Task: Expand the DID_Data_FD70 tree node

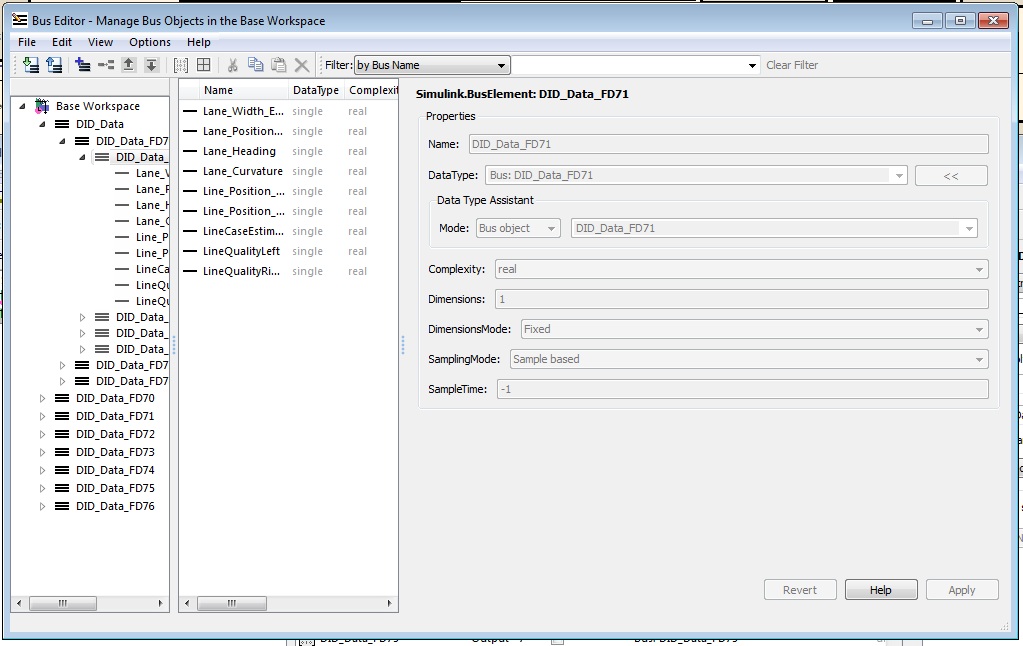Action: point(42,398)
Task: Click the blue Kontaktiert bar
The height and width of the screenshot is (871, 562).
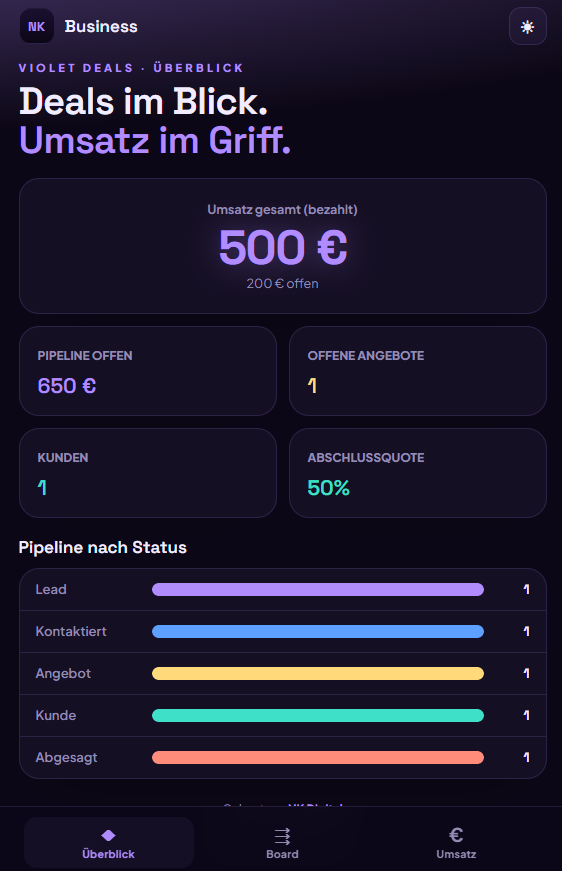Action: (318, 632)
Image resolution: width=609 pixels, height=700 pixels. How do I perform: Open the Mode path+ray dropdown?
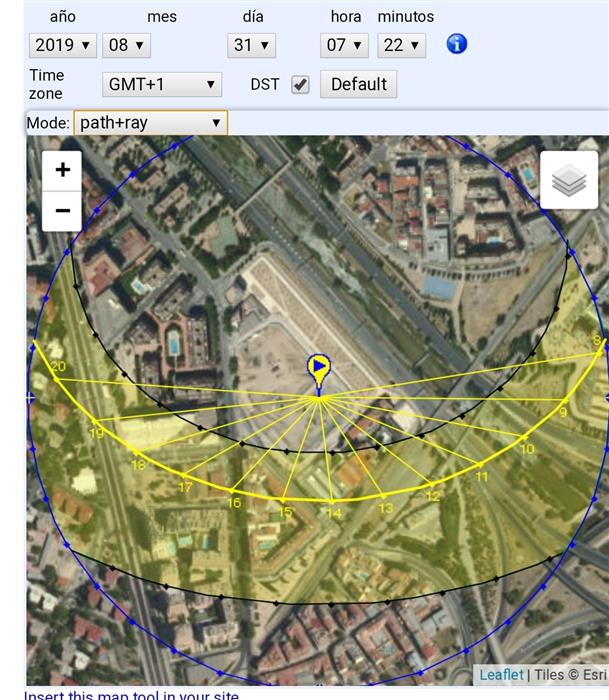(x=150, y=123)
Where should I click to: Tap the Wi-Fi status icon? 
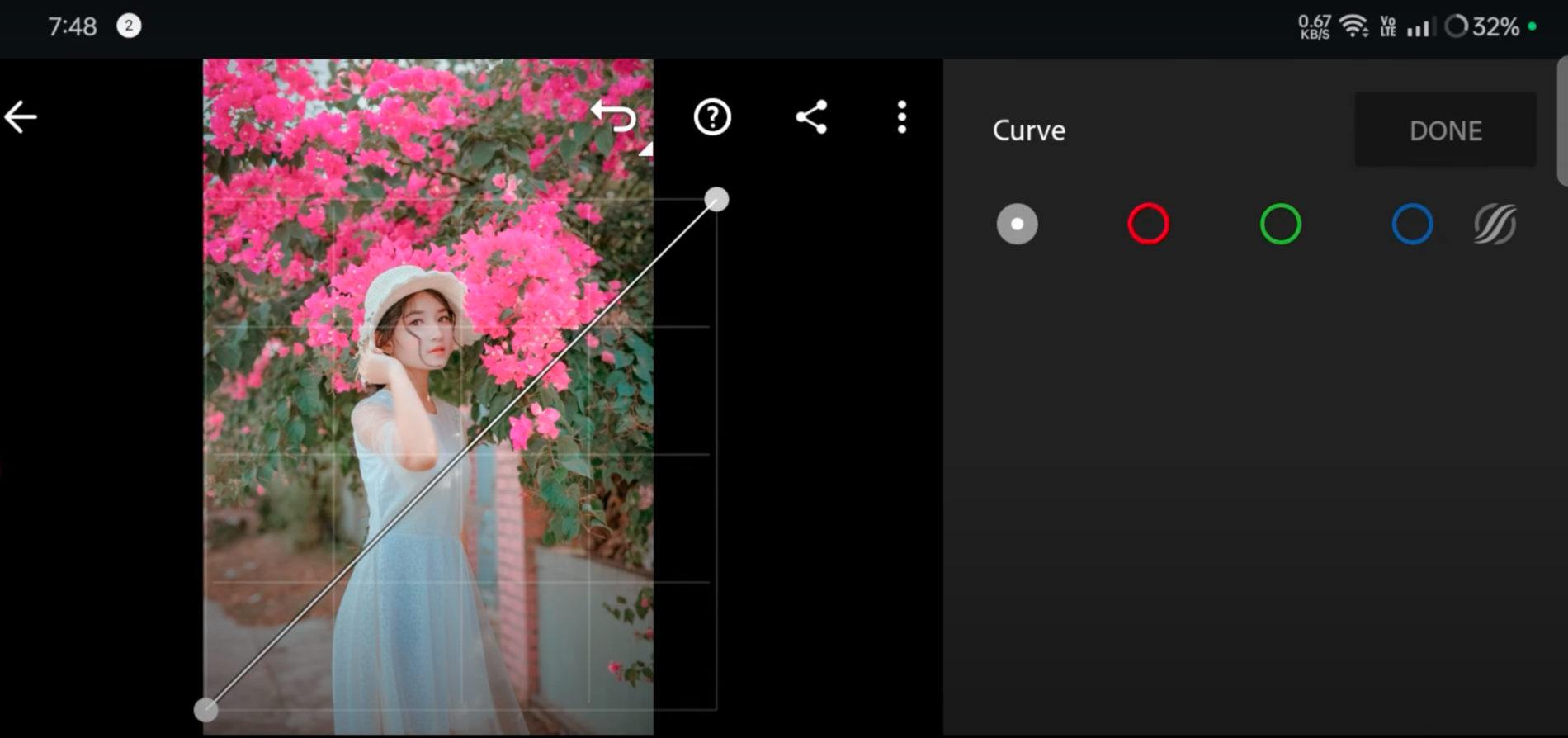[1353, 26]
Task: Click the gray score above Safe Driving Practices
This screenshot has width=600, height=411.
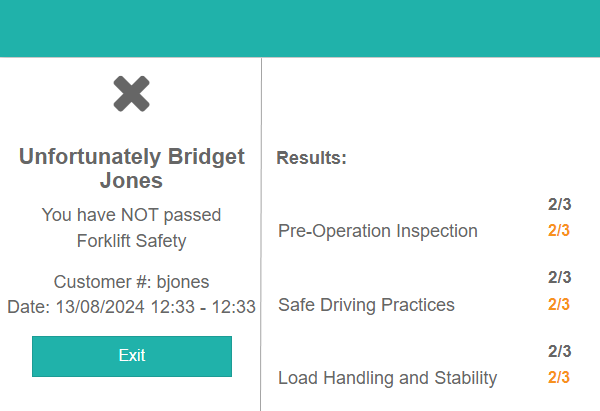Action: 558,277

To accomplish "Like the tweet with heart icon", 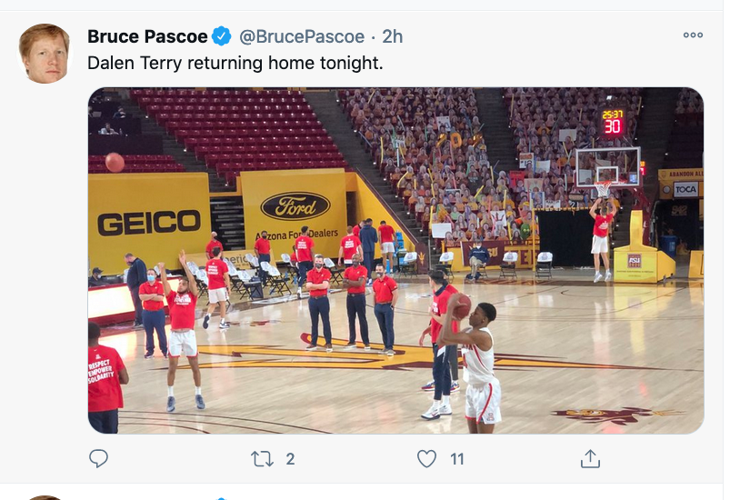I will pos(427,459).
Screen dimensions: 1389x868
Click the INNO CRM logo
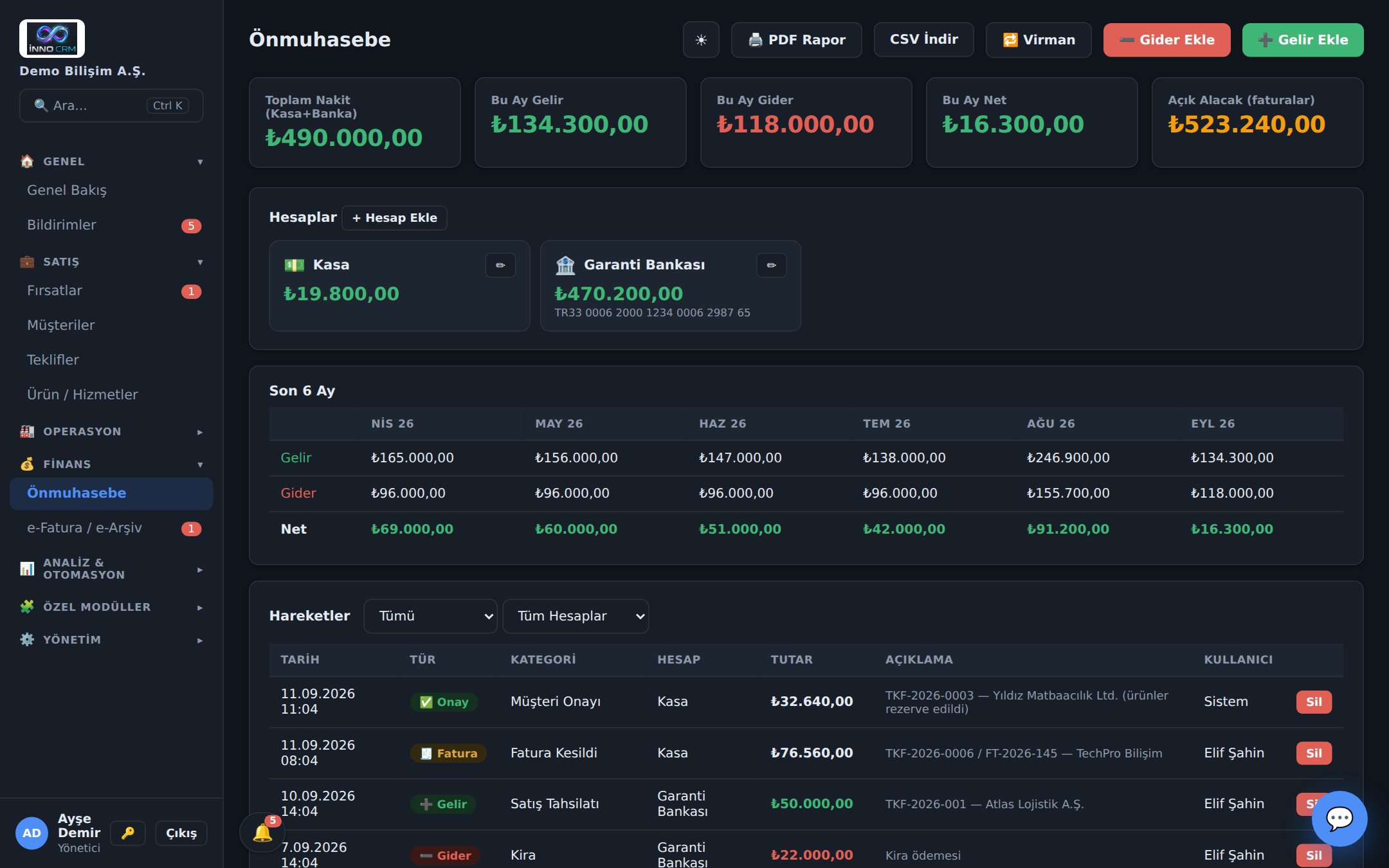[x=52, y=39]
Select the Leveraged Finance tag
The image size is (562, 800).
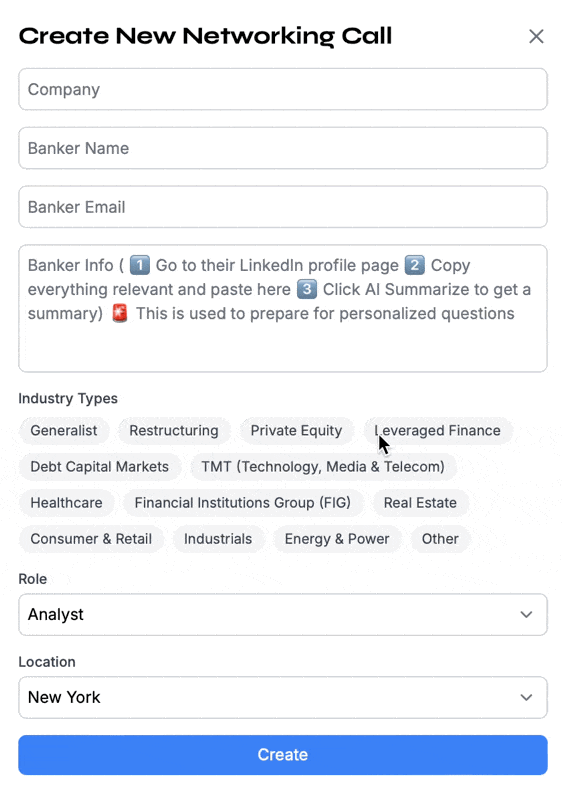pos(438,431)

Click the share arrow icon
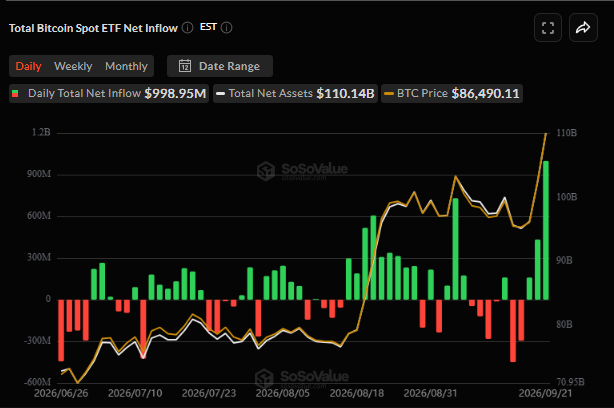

GOAL OF THE EXERCISE ::
Render the listing lines as a Markdown table with the columns "Row" and "Content," starting at the line that contains "Select the Leveraged Finance tag" and ending at the last line of the listing, both included. Number each row, skip blank lines, and leave the pictures out of the table.

WRITTEN SOLUTION ::
| Row | Content |
|---|---|
| 1 | Select the Leveraged Finance tag |
| 2 | The image size is (562, 800). |
| 3 | pos(438,431) |
| 4 | Click the share arrow icon |